Teach Your Child How To Politely Refuse
Refusal is a hugely important life skill. Fear of offending or being seen in the wrong light has caused countless young people to end up in situations or making commitments that, at best, made them very uncomfortable, and, at worst, shipwrecked their lives. It is essential that a SkillTrekker, like yourself, has the confidence to refuse, and the knowledge of what polite refusal looks like.
First of all, know your convictions. Know what is acceptable in your mind and what is not. Draw a mental line in the sand so you know in advance how far you are willing to go in a situation.

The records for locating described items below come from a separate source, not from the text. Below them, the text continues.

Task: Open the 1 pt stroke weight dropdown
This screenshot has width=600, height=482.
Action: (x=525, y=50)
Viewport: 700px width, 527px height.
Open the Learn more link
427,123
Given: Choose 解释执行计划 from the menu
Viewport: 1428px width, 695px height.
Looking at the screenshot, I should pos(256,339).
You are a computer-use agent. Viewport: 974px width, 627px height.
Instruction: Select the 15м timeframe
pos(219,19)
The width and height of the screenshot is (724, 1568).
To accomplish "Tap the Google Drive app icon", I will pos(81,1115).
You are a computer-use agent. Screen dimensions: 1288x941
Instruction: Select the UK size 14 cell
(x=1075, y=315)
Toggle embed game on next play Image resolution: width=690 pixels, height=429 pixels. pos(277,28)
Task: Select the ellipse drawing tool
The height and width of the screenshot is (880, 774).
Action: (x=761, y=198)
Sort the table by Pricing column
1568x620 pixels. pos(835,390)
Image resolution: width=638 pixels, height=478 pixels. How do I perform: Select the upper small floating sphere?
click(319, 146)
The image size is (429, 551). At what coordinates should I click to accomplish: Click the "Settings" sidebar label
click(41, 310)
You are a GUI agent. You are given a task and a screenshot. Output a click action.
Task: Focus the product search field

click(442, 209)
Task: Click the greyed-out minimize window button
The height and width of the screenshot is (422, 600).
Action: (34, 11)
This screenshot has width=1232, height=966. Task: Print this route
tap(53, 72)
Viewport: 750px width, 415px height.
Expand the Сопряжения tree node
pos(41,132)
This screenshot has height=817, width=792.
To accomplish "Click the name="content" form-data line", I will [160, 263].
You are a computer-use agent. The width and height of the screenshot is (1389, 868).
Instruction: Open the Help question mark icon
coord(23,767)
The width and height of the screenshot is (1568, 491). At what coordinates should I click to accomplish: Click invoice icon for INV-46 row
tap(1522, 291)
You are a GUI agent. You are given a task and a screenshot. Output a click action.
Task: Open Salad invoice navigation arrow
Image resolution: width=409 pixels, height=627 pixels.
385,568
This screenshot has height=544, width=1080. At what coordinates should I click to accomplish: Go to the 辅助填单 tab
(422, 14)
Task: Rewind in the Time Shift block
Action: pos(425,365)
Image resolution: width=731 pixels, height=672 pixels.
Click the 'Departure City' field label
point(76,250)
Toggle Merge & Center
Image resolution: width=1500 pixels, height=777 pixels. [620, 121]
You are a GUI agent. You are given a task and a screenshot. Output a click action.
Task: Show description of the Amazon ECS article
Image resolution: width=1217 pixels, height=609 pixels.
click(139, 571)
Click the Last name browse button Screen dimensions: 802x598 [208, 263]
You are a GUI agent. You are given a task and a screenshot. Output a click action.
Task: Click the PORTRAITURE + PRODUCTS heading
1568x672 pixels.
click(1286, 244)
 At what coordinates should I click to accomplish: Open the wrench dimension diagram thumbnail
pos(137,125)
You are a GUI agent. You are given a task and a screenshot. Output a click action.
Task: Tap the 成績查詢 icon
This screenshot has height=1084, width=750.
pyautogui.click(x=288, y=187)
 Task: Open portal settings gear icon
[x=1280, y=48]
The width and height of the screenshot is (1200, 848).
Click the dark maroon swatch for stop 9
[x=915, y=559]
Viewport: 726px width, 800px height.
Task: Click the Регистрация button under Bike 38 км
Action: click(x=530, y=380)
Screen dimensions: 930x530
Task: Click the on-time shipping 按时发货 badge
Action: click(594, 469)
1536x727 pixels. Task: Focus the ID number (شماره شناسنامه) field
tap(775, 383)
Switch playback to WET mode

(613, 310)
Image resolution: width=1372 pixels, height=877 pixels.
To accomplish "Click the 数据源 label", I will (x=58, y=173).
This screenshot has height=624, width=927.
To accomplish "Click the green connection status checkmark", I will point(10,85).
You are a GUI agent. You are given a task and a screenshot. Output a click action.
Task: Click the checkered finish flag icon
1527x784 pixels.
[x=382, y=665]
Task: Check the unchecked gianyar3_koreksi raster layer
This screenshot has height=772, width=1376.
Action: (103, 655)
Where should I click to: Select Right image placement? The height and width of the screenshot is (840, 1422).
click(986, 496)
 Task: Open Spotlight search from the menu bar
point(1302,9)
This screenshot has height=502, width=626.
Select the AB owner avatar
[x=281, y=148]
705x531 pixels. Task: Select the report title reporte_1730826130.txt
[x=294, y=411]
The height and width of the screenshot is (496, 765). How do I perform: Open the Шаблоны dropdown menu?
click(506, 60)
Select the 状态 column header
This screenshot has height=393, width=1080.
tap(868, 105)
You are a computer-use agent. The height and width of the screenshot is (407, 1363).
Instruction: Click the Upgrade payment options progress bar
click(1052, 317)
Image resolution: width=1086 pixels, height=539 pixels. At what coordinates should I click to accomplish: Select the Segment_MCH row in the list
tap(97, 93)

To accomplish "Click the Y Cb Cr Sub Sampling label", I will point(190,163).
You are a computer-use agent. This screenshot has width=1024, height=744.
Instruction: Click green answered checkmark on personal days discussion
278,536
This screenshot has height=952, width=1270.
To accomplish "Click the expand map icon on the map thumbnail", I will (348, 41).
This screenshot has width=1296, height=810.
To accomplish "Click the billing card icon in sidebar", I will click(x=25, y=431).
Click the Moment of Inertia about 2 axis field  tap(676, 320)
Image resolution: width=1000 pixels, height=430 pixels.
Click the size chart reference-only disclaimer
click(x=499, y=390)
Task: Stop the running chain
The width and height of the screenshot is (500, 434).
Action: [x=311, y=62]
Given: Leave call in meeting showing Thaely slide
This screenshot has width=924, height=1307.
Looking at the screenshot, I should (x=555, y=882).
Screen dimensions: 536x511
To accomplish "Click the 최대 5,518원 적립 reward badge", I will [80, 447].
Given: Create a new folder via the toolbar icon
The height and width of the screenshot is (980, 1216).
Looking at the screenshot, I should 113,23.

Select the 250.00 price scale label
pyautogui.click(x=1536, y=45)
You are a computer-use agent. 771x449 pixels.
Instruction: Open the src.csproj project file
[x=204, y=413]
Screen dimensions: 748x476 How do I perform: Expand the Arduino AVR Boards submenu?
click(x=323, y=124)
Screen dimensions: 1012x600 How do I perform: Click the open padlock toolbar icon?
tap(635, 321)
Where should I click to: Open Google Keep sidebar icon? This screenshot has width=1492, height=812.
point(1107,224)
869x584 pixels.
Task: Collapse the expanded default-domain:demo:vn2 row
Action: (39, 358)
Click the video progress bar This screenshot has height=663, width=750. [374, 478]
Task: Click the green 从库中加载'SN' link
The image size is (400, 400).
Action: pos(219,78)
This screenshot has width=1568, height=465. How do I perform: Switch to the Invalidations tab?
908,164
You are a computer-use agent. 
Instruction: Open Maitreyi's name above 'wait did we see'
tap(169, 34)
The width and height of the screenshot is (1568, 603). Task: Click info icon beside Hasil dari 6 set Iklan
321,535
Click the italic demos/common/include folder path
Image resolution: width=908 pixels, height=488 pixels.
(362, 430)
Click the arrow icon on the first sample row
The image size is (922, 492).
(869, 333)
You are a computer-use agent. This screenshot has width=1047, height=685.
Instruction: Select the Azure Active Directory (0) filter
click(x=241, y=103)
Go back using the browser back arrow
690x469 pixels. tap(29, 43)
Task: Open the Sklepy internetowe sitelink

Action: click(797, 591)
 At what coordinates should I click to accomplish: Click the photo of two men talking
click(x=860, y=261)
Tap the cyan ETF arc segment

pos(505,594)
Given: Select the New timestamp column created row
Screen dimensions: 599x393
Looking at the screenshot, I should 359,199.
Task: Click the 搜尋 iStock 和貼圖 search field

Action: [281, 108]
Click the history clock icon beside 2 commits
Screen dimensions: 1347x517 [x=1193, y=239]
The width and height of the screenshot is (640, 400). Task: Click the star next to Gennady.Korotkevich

Say no quickly. A weak fuzzy, “Well, I don’t know. That doesn’t sound like something for me right now.” is an invite for the other person to relentlessly put pressure on you. A short solid “no” shuts things down a lot more effectively. You don’t have to be rude about it, you can say, “No thank you.” But make it unwavering.
You can give an explanation if you want, “No, I don’t drink.” “That’s not my scene.” “I don’t enjoy those kinds of places.” Often you’ll feel the need to say something like this. Just understand, the more you say, the more the other person has to go on to try to convince you otherwise. “Everyone drinks.” “You’ll love this scene.” “Try it, I bet you’ll love it when you get there.”
Politely shut down the discussion. “Let’s agree to disagree.” “Everyone is different.” “Please don’t let me stop you from going.”
Totally change the subject. Talk about something else and move on. A conversation is an interaction between two or more people, so you have the power to do this.
Now, it might be that they are suggesting something that you simply can’t do right now. In such a case, be honest, tell them “I would love to but I can’t right now. Can we revisit this in a few weeks?” This keeps the doors open and no offense is taken.
Practice Session
Have your parents and family practice asking you to do at least thirty things and you practice polite refusal. Being well rehearsed will make a big difference in the real world. Let’s not use this polite refusal to get out of helping with the dishes.